Exercise details:
Each line in the records that mentions the word "computer" needs to be listed.

Data shown:
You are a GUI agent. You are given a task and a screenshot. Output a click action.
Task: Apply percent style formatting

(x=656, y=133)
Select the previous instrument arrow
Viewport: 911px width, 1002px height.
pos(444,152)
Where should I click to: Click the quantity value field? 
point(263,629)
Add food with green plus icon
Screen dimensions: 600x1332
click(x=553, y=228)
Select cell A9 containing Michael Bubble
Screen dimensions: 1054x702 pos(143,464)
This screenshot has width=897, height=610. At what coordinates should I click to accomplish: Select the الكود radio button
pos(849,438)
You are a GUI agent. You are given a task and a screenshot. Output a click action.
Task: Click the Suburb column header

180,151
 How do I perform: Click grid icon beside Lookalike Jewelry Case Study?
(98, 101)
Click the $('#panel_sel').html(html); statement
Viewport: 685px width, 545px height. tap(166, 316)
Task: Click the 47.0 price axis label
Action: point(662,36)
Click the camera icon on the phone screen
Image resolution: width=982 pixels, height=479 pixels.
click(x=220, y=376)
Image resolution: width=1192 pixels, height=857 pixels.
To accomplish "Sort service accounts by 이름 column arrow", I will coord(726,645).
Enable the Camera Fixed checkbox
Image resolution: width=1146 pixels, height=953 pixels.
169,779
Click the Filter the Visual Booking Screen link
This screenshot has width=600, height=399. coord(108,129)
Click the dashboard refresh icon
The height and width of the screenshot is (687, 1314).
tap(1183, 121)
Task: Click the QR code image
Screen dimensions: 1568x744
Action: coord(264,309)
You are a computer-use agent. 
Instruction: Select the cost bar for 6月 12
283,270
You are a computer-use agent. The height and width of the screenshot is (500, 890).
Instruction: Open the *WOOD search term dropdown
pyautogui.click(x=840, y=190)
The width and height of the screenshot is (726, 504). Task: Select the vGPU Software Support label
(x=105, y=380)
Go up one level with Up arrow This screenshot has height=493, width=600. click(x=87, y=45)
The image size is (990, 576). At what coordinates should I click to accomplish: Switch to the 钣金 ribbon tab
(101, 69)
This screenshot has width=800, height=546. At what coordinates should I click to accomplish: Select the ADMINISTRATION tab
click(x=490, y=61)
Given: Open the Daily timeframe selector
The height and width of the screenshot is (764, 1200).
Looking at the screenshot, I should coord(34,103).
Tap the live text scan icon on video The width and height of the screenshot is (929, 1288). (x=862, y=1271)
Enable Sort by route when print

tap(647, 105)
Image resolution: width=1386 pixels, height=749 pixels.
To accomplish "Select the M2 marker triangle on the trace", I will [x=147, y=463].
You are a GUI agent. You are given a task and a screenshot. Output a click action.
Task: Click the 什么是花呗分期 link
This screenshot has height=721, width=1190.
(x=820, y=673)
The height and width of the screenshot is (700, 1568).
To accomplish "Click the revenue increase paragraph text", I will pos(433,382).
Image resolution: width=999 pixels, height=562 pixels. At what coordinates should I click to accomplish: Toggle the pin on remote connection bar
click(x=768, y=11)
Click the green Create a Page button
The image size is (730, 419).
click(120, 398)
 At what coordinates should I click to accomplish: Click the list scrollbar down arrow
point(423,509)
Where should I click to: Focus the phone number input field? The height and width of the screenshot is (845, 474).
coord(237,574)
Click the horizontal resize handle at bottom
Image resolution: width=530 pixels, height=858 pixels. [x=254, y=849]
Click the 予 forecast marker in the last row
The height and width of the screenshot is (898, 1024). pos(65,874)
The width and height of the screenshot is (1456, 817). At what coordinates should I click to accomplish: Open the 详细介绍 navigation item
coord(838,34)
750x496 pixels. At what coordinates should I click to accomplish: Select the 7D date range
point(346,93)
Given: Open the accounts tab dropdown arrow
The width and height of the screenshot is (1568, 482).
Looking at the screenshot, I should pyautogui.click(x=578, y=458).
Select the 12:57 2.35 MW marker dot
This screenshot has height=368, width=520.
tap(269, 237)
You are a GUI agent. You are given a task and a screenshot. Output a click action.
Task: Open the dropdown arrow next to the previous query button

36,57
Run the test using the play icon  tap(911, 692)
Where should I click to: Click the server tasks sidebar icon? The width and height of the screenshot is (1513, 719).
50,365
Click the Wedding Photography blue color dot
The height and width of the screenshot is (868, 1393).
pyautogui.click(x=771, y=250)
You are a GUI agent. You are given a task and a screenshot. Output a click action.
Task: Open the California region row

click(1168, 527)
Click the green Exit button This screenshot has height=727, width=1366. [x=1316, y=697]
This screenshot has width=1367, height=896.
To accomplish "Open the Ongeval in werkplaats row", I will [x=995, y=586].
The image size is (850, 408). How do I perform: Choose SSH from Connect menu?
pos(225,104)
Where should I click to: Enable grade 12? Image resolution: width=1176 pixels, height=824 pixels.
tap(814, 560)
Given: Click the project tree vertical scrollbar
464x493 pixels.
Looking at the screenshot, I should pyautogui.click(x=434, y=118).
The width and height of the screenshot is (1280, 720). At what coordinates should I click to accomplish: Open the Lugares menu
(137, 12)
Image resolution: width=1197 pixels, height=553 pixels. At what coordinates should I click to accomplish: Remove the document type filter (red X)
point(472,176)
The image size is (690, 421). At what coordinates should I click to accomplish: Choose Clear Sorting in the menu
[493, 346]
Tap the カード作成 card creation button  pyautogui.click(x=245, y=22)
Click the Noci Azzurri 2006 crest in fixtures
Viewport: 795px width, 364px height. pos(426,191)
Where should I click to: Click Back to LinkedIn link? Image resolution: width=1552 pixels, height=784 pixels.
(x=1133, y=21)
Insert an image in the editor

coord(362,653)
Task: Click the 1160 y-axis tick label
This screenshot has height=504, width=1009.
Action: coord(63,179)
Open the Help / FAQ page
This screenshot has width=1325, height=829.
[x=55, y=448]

Result for this exercise:
You are a computer-use agent. 
You are a computer-use agent. The height and width of the screenshot is (500, 890).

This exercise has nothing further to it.